Recently, while preparing to teach the Lord’s Prayer, I realized my prayer life had become more like a routine, trying to summon God to do what I want in my life. In the mornings, I would pray for God to either make things run smoothly or make things happen that I wanted to happen. There is nothing necessarily wrong with praying in this way, but that was becoming the whole extent of my prayer life.
In the age of Amazon, where I can get whatever I want delivered to my doorstep in two days or less with the click of a button, it’s easy to confuse being happy because I get my way with what God wants for me. “If I think or feel this is good for me, then it must be good for me!” But what I hear Jesus teaching his disciples about prayer is that prayer is the space where my being and my desires are realigned with God’s desires.

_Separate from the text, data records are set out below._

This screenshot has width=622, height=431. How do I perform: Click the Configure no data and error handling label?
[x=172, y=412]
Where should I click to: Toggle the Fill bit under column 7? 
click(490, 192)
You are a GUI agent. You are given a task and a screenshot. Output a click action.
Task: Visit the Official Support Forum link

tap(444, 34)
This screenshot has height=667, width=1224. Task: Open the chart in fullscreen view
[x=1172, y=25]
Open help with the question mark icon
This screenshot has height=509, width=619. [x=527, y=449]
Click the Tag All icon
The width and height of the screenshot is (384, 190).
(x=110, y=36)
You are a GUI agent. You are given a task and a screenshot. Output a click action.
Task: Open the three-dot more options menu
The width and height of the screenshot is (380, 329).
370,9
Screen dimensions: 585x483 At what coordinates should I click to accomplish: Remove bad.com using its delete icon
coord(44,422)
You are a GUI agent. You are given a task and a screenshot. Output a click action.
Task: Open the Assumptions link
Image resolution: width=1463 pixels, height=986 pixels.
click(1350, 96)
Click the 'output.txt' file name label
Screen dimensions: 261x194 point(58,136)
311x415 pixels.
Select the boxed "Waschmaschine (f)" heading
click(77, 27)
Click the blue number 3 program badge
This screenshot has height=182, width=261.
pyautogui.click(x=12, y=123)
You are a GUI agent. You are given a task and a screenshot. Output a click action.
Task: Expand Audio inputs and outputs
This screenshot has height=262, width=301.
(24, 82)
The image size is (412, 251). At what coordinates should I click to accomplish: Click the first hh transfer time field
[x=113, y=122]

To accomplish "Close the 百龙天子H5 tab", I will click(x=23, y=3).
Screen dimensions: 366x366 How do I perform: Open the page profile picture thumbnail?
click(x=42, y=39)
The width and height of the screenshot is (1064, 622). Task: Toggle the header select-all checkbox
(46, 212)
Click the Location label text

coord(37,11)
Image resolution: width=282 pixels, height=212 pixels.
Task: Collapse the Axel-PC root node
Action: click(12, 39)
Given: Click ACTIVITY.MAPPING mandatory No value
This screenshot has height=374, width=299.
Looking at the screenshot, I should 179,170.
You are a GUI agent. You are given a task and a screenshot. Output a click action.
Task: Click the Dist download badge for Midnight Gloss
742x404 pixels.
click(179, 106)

“In the age of Amazon… it’s easy to confuse being happy because I get my way with what God wants for me.”
At the same time, as an Asian American woman, I have not always been able to name what I want. Is it okay for me to have what “I” want if that is not what “he,” “we,” or “they” want? Sometimes my wants are suppressed in order to preserve consensus – like when I give in to my friend’s desire to eat at Red Robin’s instead of eating at the new Asian restaurant that just opened in town.
Sometimes my desires to be heard are silenced because of unequal power dynamics like at work meetings when someone with greater positional power gets the final say even though I don’t believe that decision is the best or right way. In prayer, those who have been silenced are heard by God. Those who have been put in lowly positions are lifted up by God.
“In prayer, those who have been silenced are heard by God.”
In the Lord’s Prayer, Jesus gives us words to say that shape us into a community where we are seen and heard by God and realigned with God’s work in the world. When we say, “Your kingdom come, your will be done on earth as it is in heaven,” Jesus reminds us that it is in God’s kingdom that our wants are fulfilled. In prayer, I can tell God all of my heart’s desires and be assured that God will listen and not silence me. In God’s kingdom, people who cry out to God are heard and seen.
But at the same time, the wants I share with God in prayer are continually being shaped by God’s kingdom of peace, wholeness, life, and right ordering of power. Although I might not receive all that I prayed to God about, I trust that God will hear me and continue to form my life and desires into the likeness of Christ. Praying “your kingdom come” opens my heart to the work that the Holy Spirit is already doing in establishing God’s reign on earth – and I want to be part of that.